Purpose: Surface matching provides quantitative shifts for patient positioning of superficial treatment sites such as breast. We investigated the reliability of 3D surface matching using AlignRT compared to positioning using skin marks followed by MV portal imaging for WBRT. Methods: Five patients receiving two‐field WBRT without respiratory gating were positioned daily on a breastboard (n=2) or custom alphacradle (n=3). For each treatment fraction guided by MV (n=23), the 3D surface captured using AlignRT (v4.5) was compared to the surface generated from CT simulation data. The AlignRT registration algorithm outputs 3D rotations plus translations to optimize matching between surfaces in user‐defined ROIs.

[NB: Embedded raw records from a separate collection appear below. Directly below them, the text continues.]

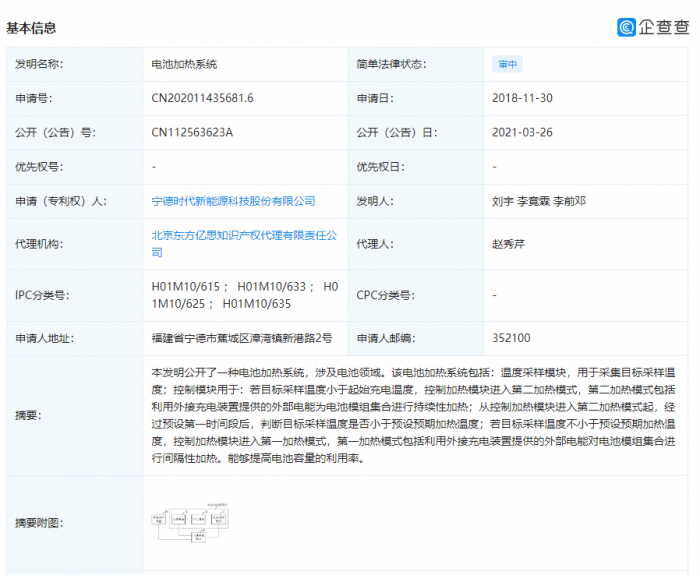Open the 摘要附图 diagram thumbnail
This screenshot has width=700, height=575.
pyautogui.click(x=186, y=521)
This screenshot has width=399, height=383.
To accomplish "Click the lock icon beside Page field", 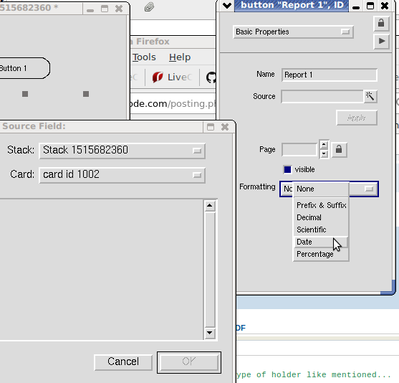I will pos(339,149).

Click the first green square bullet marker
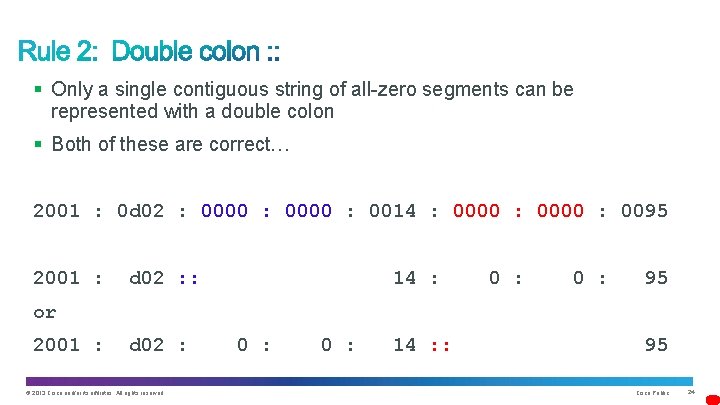pos(38,89)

The correlation of AlignRT and MV shifts in 4 degree‐of‐freedom (3D translations and table rotation) was studied for two ROIs: the entire surface (‘all’) and the treated breast (‘Breast’). Two surfaces were re‐captured in the treatment position to compare residual registration errors. Parametric statistical tests were considered significant at p<0.05. Results: The 3D distance of the table shifts was 3.8±5.1mm following MV imaging, 5.9±4.1mm for ‘all’, and 5.7±3.3mm for ‘Breast’ registration. while AlignRT distances were significantly different from MV, only ˈallˈ registration correlated with MV shifts (r=0.76). The 3D difference in initial and final positions correlated with table shifts for both ROIs (r>0.9) although residual 3D distances according to AlignRT remained high for ‘all’ (5.0±4.7mm) and ‘Breast’ (4.7±4.2mm). Furthermore, absolute table rotations calculated by AlignRT for consecutively acquired surfaces exhibited fluctuations that were significantly larger for registrations of ‘Breast’ (0.62±0.58 degrees) than ‘all’ (0.27±0.18 degrees). Conclusion: Breast surface matching using AlignRT depends upon the registered ROI. A large ROI showed higher correlation with MV shifts and increased stability when calculating table rotations. Registrations exhibited a large baseline offset for all ROIs, indicating that quantitative table shifts from AlignRT overestimate those determined from MV imaging by expert physicians for WBRT.